Listed records
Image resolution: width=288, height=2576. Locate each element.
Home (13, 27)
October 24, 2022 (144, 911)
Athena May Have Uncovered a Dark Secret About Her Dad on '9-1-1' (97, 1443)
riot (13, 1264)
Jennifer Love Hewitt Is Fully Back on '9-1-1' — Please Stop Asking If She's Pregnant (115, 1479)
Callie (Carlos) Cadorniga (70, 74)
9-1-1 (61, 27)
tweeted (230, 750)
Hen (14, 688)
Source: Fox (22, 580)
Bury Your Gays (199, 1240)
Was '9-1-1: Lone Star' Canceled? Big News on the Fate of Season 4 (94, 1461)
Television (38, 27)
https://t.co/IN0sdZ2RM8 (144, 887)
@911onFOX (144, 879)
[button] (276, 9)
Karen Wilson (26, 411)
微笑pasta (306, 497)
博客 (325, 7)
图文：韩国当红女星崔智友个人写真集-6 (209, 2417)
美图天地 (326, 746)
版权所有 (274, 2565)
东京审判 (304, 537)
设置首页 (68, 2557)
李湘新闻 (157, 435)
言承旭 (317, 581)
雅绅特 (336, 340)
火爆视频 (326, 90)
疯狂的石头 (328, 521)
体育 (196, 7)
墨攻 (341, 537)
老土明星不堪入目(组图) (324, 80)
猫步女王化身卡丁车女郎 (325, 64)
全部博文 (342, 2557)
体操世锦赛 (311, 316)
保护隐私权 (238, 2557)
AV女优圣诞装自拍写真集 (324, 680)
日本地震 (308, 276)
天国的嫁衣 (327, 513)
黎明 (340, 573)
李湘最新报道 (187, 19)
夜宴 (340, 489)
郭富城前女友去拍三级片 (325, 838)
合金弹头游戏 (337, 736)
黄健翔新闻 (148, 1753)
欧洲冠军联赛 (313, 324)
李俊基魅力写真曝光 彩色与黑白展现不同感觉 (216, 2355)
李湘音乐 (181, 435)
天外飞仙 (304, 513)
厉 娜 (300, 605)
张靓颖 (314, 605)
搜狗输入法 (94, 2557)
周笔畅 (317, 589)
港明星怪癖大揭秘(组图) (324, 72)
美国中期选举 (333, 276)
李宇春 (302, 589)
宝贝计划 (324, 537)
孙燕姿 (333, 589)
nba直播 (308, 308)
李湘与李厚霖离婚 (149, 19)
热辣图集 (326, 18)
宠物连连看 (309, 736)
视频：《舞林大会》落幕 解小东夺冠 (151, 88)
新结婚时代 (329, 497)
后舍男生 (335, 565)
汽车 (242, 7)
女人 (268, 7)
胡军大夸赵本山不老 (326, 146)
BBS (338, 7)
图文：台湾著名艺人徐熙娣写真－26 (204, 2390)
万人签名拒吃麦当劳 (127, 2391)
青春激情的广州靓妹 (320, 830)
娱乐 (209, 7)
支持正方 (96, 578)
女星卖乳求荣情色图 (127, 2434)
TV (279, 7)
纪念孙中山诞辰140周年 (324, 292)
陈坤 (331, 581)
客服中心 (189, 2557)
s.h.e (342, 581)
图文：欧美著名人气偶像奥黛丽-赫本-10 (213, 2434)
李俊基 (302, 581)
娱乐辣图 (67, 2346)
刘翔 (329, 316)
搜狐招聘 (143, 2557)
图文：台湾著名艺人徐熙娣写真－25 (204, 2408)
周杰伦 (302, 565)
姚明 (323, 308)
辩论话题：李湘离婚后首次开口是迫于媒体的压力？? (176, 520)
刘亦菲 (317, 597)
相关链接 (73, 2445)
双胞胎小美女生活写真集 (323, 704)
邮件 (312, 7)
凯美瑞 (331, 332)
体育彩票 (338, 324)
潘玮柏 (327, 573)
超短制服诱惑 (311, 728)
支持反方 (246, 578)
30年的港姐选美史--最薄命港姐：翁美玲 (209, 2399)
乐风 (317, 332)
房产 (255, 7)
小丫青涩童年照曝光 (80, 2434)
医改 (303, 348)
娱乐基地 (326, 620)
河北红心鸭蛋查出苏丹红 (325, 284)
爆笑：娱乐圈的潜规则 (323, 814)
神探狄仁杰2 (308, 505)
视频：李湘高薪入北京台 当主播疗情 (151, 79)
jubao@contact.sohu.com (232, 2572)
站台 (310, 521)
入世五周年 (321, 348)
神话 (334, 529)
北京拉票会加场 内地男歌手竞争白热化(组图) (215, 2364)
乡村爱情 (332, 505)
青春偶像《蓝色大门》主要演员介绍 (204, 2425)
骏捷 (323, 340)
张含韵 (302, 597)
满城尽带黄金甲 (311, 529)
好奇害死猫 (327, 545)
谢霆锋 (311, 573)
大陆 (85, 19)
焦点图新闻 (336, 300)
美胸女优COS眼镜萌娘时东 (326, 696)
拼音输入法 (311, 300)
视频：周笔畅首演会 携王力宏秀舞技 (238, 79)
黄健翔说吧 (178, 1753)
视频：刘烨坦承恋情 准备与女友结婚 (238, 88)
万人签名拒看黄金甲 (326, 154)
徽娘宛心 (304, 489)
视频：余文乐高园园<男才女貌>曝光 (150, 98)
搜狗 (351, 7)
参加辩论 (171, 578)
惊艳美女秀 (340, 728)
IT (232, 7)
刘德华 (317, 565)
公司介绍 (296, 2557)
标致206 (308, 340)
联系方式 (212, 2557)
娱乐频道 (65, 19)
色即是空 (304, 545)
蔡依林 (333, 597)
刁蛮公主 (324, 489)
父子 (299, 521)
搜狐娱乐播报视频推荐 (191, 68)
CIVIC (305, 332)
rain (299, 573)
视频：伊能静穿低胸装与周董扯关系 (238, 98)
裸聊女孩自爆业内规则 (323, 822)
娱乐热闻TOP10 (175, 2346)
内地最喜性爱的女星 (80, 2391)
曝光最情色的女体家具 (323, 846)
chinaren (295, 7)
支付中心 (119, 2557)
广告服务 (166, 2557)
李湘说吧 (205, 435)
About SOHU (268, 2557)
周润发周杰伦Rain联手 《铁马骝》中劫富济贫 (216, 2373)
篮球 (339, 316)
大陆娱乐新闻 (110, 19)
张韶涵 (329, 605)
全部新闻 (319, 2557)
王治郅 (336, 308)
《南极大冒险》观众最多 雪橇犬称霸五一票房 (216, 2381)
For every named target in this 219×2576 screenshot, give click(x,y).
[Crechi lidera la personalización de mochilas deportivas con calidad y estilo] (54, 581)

--

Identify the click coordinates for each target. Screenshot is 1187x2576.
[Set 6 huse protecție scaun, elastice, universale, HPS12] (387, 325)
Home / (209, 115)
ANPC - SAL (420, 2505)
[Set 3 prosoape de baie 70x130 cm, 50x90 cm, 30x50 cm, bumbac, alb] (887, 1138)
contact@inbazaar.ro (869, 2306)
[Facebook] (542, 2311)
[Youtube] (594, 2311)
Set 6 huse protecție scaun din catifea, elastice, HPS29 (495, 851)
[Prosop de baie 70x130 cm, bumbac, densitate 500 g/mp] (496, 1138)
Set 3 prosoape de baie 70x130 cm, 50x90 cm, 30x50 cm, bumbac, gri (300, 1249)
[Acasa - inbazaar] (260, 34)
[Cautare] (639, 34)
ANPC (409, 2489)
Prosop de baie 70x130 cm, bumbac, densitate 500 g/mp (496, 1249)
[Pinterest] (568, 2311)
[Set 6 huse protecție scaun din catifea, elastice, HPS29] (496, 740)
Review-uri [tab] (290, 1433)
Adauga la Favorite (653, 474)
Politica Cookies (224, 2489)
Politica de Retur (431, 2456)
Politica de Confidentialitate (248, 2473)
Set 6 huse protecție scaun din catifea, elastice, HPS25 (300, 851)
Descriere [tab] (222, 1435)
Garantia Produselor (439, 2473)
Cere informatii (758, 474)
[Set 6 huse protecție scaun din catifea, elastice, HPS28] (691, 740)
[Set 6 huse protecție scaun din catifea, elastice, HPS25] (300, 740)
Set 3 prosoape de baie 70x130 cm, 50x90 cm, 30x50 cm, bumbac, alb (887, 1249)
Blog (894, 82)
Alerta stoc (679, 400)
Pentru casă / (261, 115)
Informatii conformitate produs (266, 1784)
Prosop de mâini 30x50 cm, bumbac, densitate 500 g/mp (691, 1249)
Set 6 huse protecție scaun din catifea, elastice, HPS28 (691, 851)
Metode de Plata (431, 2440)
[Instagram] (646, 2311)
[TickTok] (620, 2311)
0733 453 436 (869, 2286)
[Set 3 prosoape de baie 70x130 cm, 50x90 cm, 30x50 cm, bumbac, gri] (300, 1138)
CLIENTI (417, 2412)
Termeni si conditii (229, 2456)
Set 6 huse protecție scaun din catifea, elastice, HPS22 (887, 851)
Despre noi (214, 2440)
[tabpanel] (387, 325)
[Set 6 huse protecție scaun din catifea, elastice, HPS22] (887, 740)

Task description
Which lines above run from the one containing "刘德华 (317, 565)" down to the one containing "王治郅 (336, 308)"? Repeat exactly those, both ends included, and nothing else.

Output of the task
刘德华 (317, 565)
公司介绍 (296, 2557)
标致206 (308, 340)
联系方式 (212, 2557)
娱乐频道 (65, 19)
色即是空 (304, 545)
蔡依林 (333, 597)
刁蛮公主 (324, 489)
父子 (299, 521)
搜狐娱乐播报视频推荐 (191, 68)
CIVIC (305, 332)
rain (299, 573)
视频：伊能静穿低胸装与周董扯关系 (238, 98)
裸聊女孩自爆业内规则 (323, 822)
娱乐热闻TOP10 (175, 2346)
内地最喜性爱的女星 (80, 2391)
曝光最情色的女体家具 (323, 846)
chinaren (295, 7)
支付中心 (119, 2557)
广告服务 (166, 2557)
李湘说吧 (205, 435)
About SOHU (268, 2557)
周润发周杰伦Rain联手 《铁马骝》中劫富济贫 (216, 2373)
篮球 (339, 316)
大陆娱乐新闻 (110, 19)
张韶涵 (329, 605)
全部新闻 (319, 2557)
王治郅 (336, 308)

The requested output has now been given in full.